§ Task instructions
Retype the following records exactly as they appear, leaving out the pictures.

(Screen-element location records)
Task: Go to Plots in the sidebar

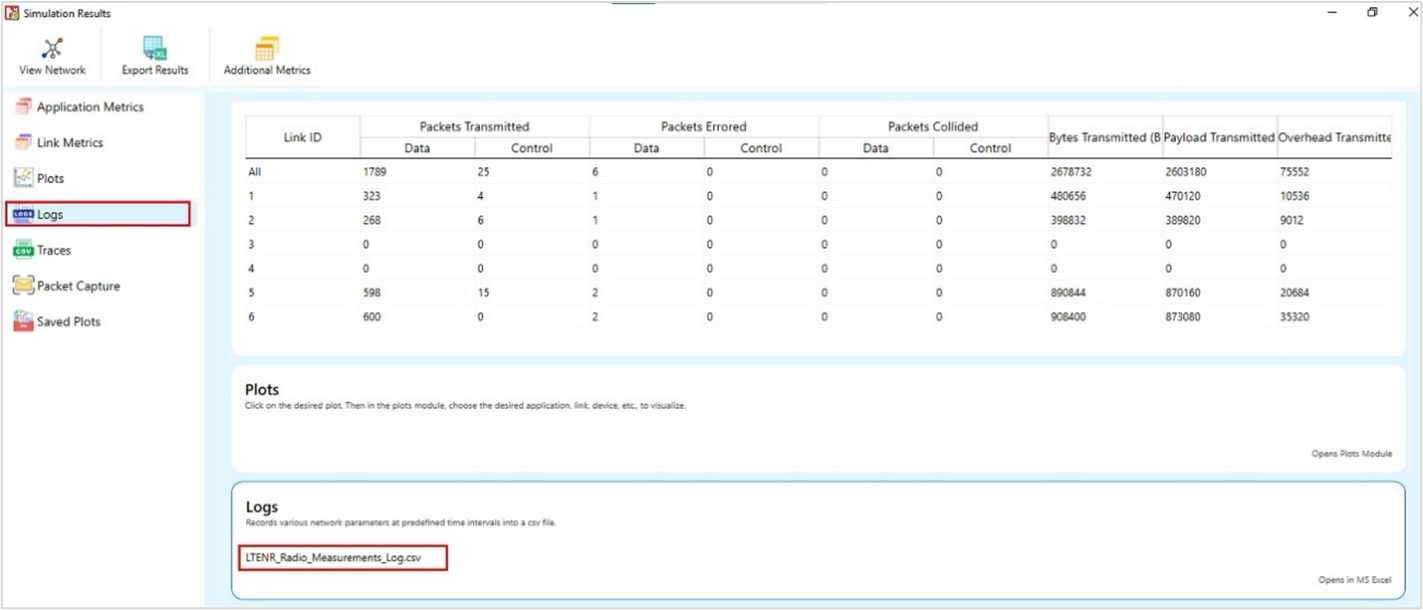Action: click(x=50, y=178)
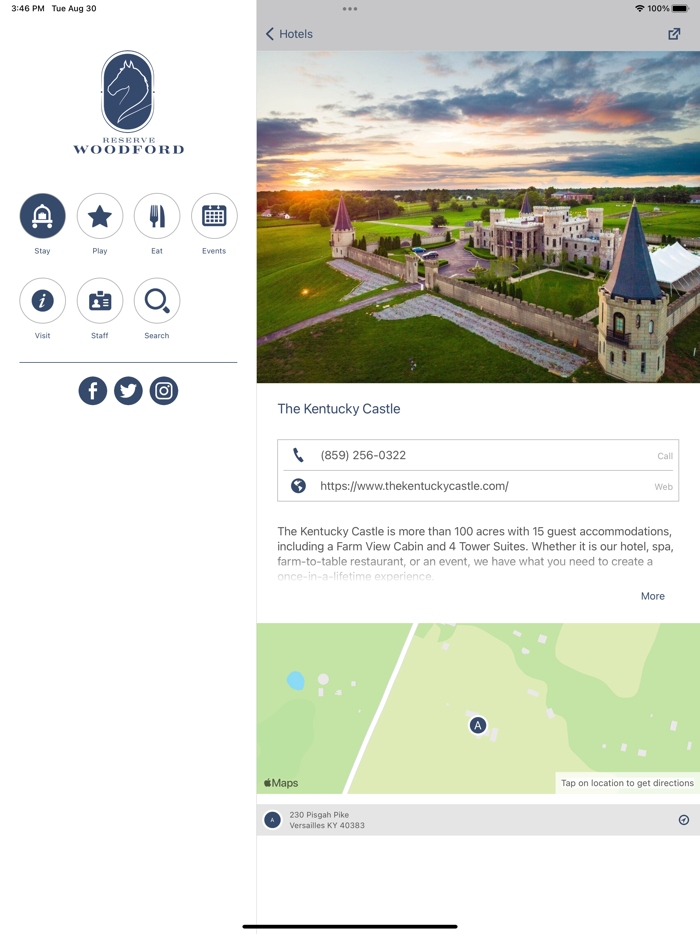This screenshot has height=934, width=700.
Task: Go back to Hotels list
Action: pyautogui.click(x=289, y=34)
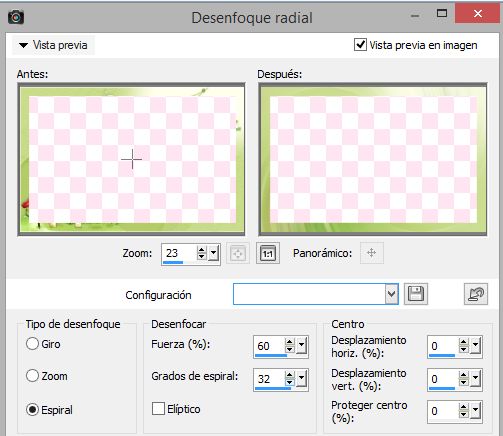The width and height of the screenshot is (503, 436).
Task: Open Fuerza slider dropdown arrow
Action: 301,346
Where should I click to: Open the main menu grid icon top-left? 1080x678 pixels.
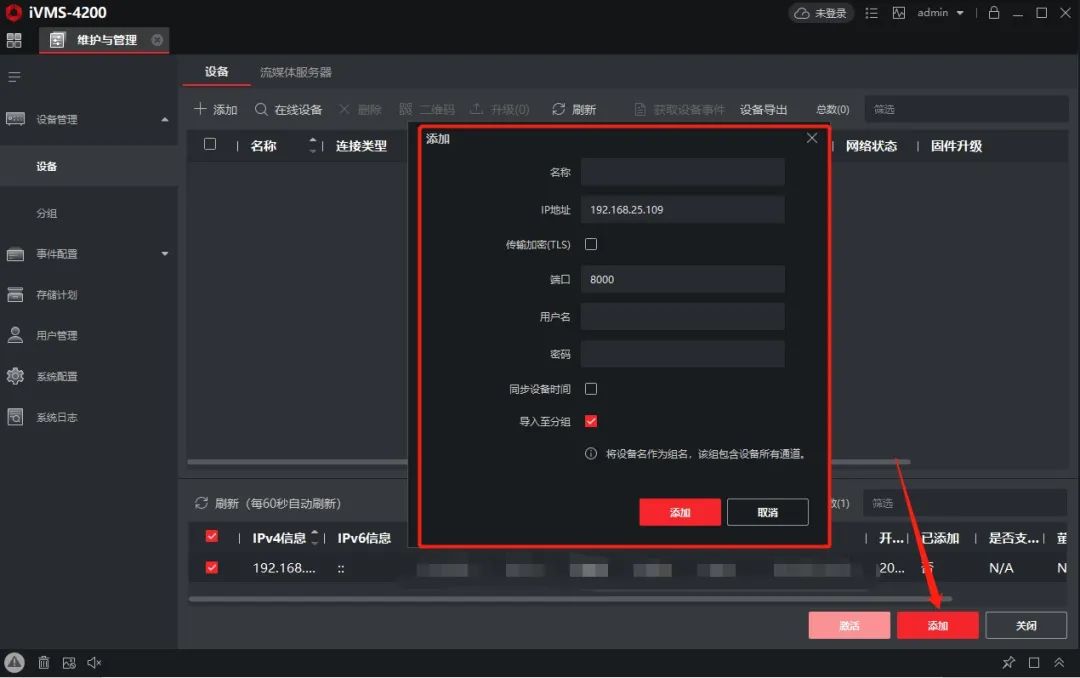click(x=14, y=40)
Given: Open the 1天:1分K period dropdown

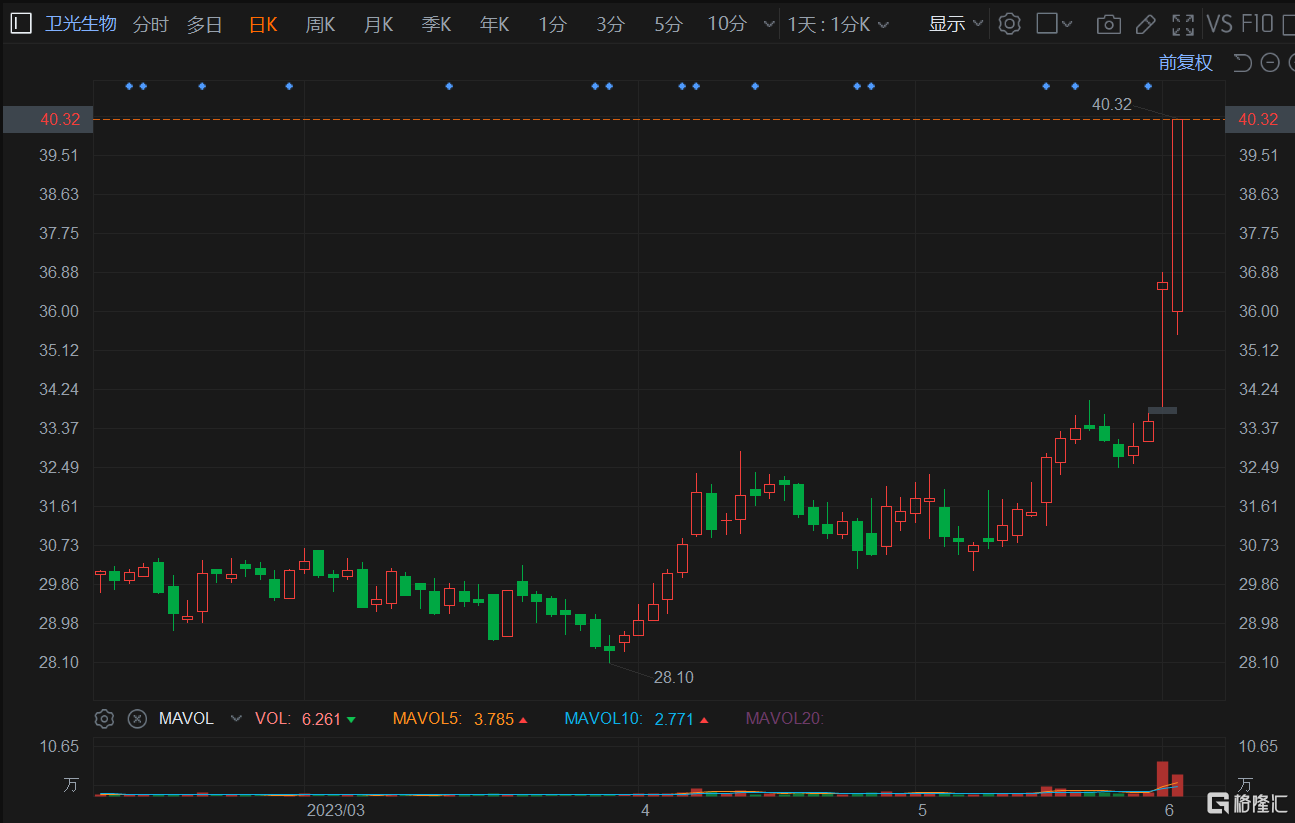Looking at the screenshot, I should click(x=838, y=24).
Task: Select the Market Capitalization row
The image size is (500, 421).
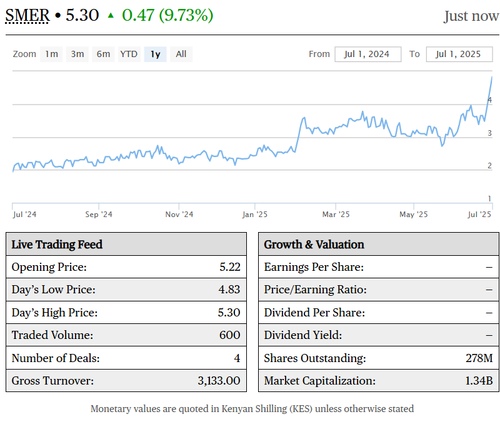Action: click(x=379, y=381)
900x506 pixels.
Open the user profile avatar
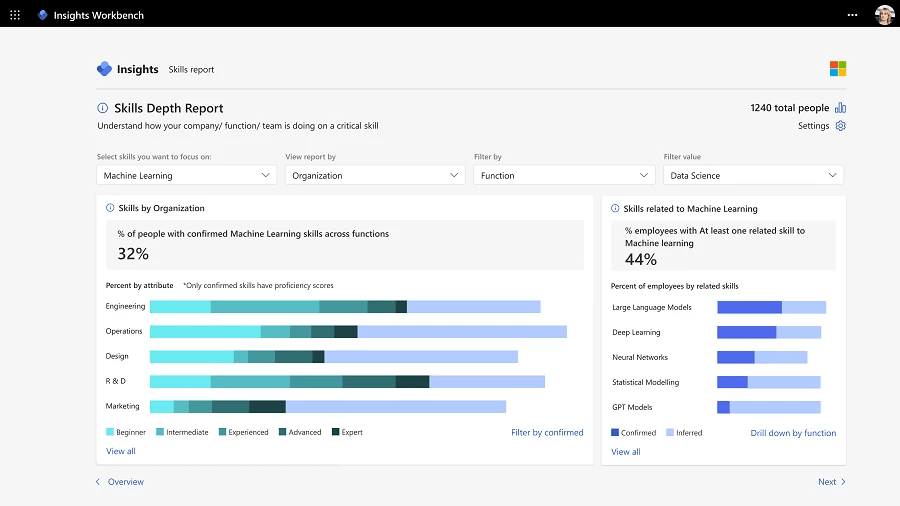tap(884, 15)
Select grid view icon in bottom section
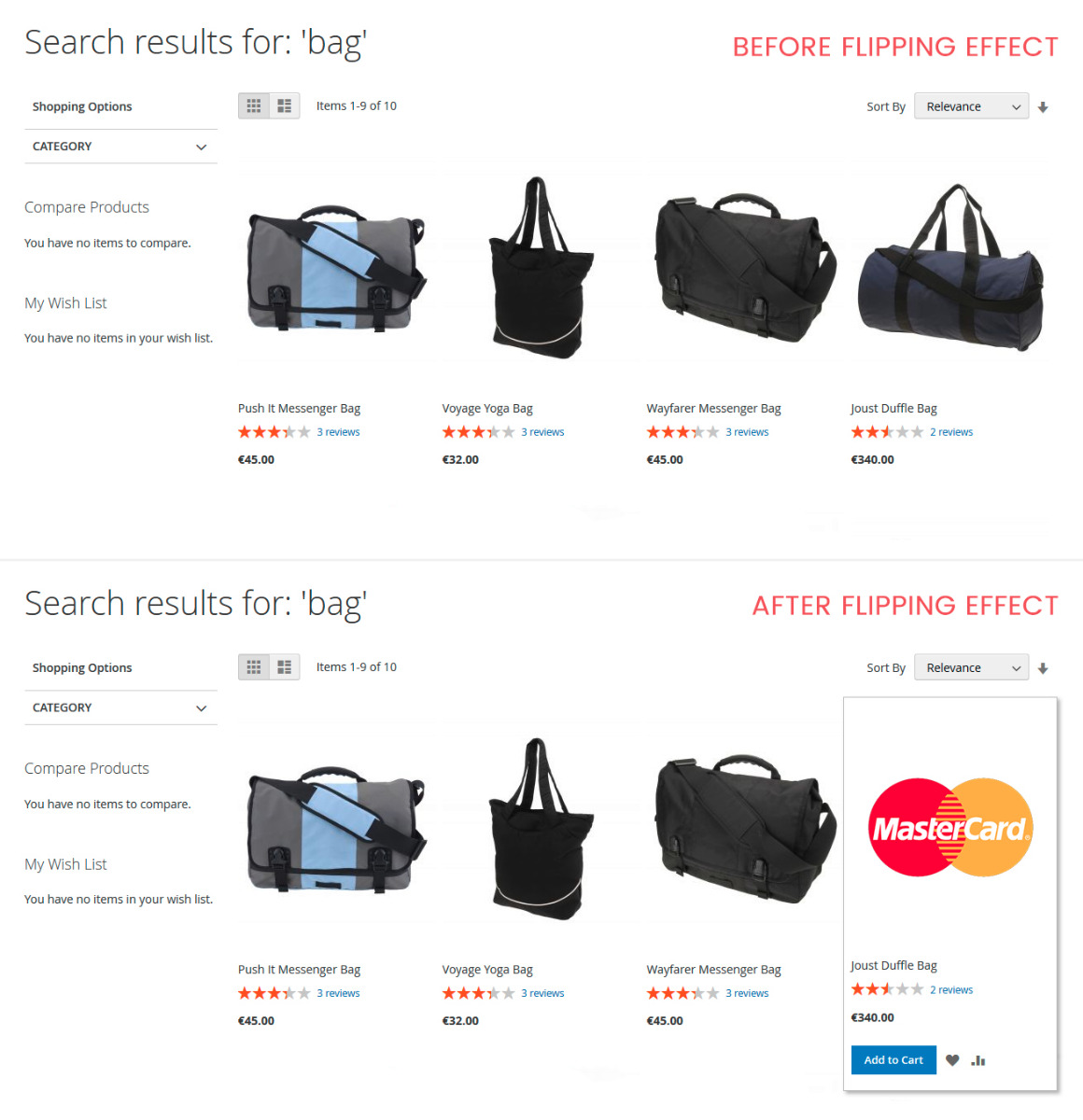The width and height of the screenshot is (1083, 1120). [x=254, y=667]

§ Response
Task: Go to Plots in the sidebar

Action: click(x=50, y=178)
This screenshot has height=934, width=700.
Task: Go back to Hotels list
Action: pyautogui.click(x=289, y=34)
The width and height of the screenshot is (503, 436).
Task: Open Fuerza slider dropdown arrow
Action: 301,346
Where should I click to: Open the main menu grid icon top-left? 1080x678 pixels.
click(x=14, y=40)
Given: Open the 1天:1分K period dropdown

Looking at the screenshot, I should click(x=838, y=24).
Task: Select the Market Capitalization row
The image size is (500, 421).
Action: click(x=379, y=381)
900x506 pixels.
Open the user profile avatar
tap(884, 15)
Select grid view icon in bottom section
The width and height of the screenshot is (1083, 1120). [x=254, y=667]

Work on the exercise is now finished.